While John Shore purports to describe Christianity without hell, he actually describes Christianity without lots of things. Mainly, he’s proposing a Christianity without many of the moral standards that Jesus taught and lived. Why John still wants to call it Christianity is beyond me. What he’s proposing is nothing Jesus would recognize.
Because I believe that everyone is going to heaven, you might think that I’d be someone who finds some redeeming value in John’s piece. Nope. To use John’s word, I find what he has written here “toxic.”
I believe that the traditional teaching about hell – that it is a place of eternal conscious torment which awaits some of us after this life is over – is wrong. However, that doesn’t mean that I don’t believe that the Bible teaches about hell. I just believe that the traditional teaching misrepresents the Bible.
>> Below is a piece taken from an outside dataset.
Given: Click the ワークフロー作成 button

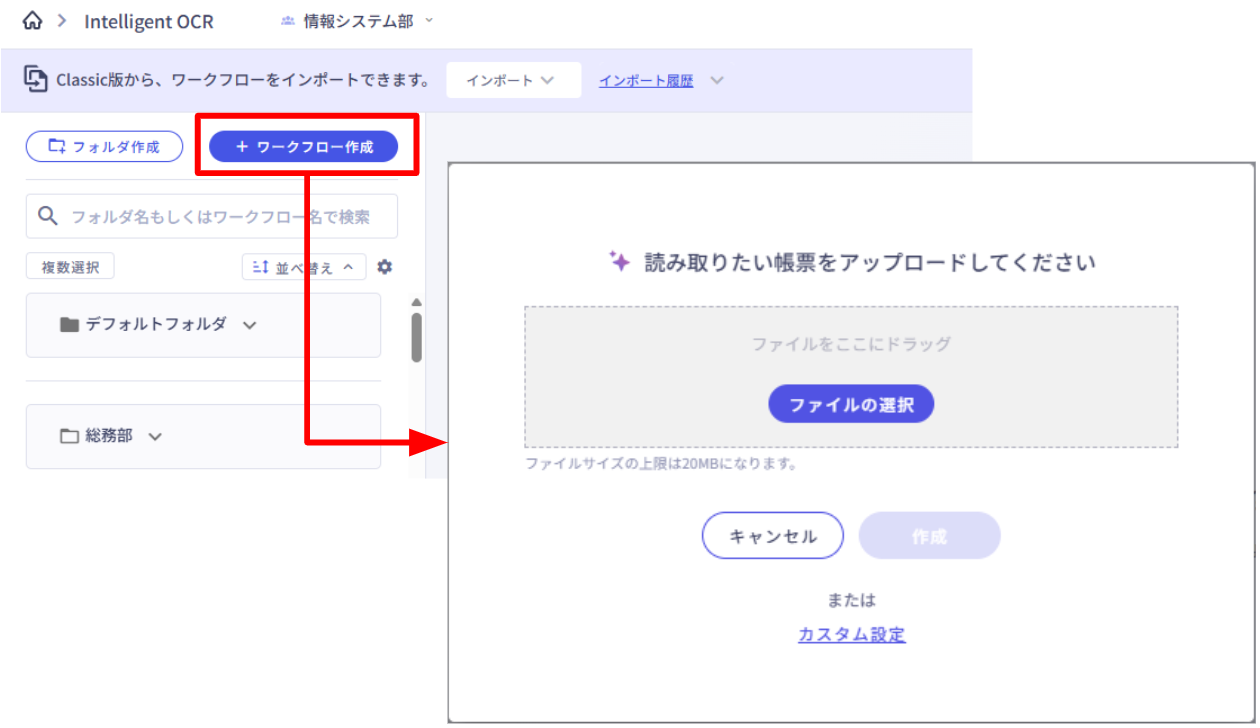Looking at the screenshot, I should (303, 147).
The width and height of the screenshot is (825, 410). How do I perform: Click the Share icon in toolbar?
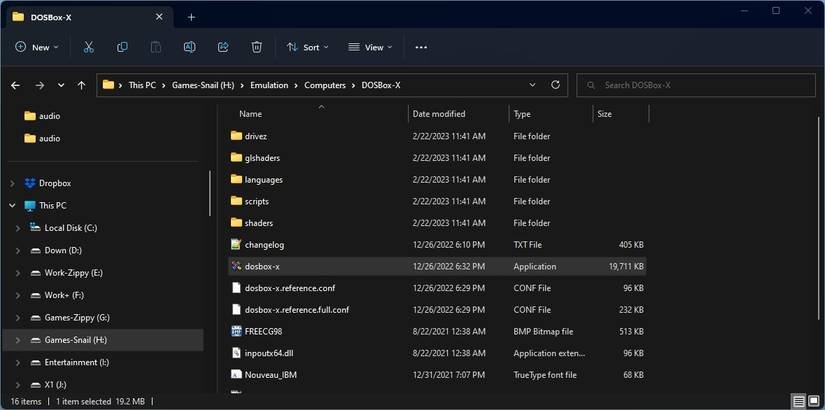(x=223, y=47)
The Bible clearly does teach that sin exists, that it is wrong, and that its consequence is death. The Bible also teaches that the judgments of God are in the earth, and that we receive a final judgment of our lives when we die.
What’s toxic about John’s writing is that he is implicitly suggesting that God doesn’t much care what we do in this life as long as everyone’s enjoying it. That’s not Christianity, that’s hedonism. And it’s clear from the Bible that hedonism doesn’t bring God’s approval; rather, it invites His judgment.
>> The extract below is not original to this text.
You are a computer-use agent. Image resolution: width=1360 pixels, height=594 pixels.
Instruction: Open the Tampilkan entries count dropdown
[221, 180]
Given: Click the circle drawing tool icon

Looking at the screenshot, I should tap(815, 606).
As for hell, there are several problems with the traditional teaching about it. One of the most glaringing anti-biblical is that it suggests God is so limited that the only judgment He is capable of imposing is a pass/fail grade at the end of life. It’s like saying a college is only able to grant its students diplomas or else sentence them to the death penalty – that it is incapable of assigning grades to individual courses, tests, or any other kind of academic work leading up to completion of the curriculum. This doesn’t fit the God of the Old Testament or the God of the New Testament.
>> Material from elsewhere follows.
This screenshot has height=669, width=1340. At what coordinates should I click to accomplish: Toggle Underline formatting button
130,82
I don’t want to take the time here to explain what the Bible actually does teach about hell. I do that extensively at resources you can find at the link above. What I want to do here is to go on record as saying that the thinking taught in this piece from Time magazine has nothing to do with Christ or the Bible. It is just a regurgitation of pop culture’s moral self-justification dressed up in Christian language.